Text extract:
- - -

Chicano history on the Web

Recent demonstrations addressing U.S. immigration policy drew thousands of Chicanos in Los Angeles, Chicago and Houston and put them in the national political spotlight. However, the media sobriquet of "sleeping giant" used to describe the Chicano community is not entirely true. In the 1960s and 1970s, Chicanos participated in the struggle for civil rights, but beyond César Chávez and his work with the United Farm Workers (http://www.ufw.org/_page.php?menu=research&inc=history/07.html), many Americans do not know the names and events of the Chicano civil-rights movement. With Chicanos becoming a rapidly growing and influential force in America's social, cultural and political arenas, numerous Web sites offering rich primary documents, images, oral histories and video files on Chicanos provide historical context.

Used pejoratively in the early 20th century to describe people of Mexican descent residing in the United States, the term "Chicano" was reappropriated by Mexican-Americans in the 1960s and 1970s. Groups such as La Raza Unida Party (http://www.tsha.utexas.edu/handbook/online/articles/RR/war1.html) turned "Chicano" into a term of identity, empowerment and pride. Ricardo Salvador at Iowa State University provides a concise summary of the differences between the ostensibly interchangeable terms for Chicanos on his Web site, Are Chicanos the Same as Mexicans? (http://www.public.iastate.edu/~rjsalvad/scmfaq/chicano.html).

Recently, several universities digitized their unique Chicano history collections. The Digital History Project hosted at the University of Houston (http://www.digitalhistory.uh.edu/mexican_voices/mexican_voices.cfm) offers several basic overviews of significant people, organizations and events in Chicano history. Arizona State University offers a bilingual resource entitled The Chicana/Chicano Experience in Arizona replete with archival photographs and introductory histories (http://www.asu.edu/lib/archives/website/).

If you prefer to listen to or read oral history, the University of Texas at Arlington's Tejano Voices archives taped and transcribed recollections of Chicanos who fought for their human rights in Texas (http://libraries.uta.edu/tejanovoices/).

- - -

Material:
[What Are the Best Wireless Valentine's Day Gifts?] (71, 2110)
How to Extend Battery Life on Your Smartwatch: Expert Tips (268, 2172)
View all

- - -

Requests:
1. According to the Chicano history article, which university hosts the Digital History Project?
2. Summarize the Chicano history article in two sentences.
3. Rewrite the part of the Chicano history article starting at "If you prefer" and ending at "in Texas (http://libraries.uta.edu/tejanovoices/).", with "recollections" changed to "memories".
Use only the Chicano history article here.

Task answers:
1. The University of Houston.

2. Recent immigration demonstrations put Chicanos in the national spotlight, yet beyond César Chávez many Americans do not know the names and events of the Chicano civil-rights movement of the 1960s and 1970s. Numerous Web sites now provide historical context, and the article covers the reclaiming of the once-pejorative term "Chicano" as well as digitized collections and oral histories at the University of Houston, Arizona State University and the University of Texas at Arlington.

3.
If you prefer to listen to or read oral history, the University of Texas at Arlington's Tejano Voices archives taped and transcribed memories of Chicanos who fought for their human rights in Texas (http://libraries.uta.edu/tejanovoices/).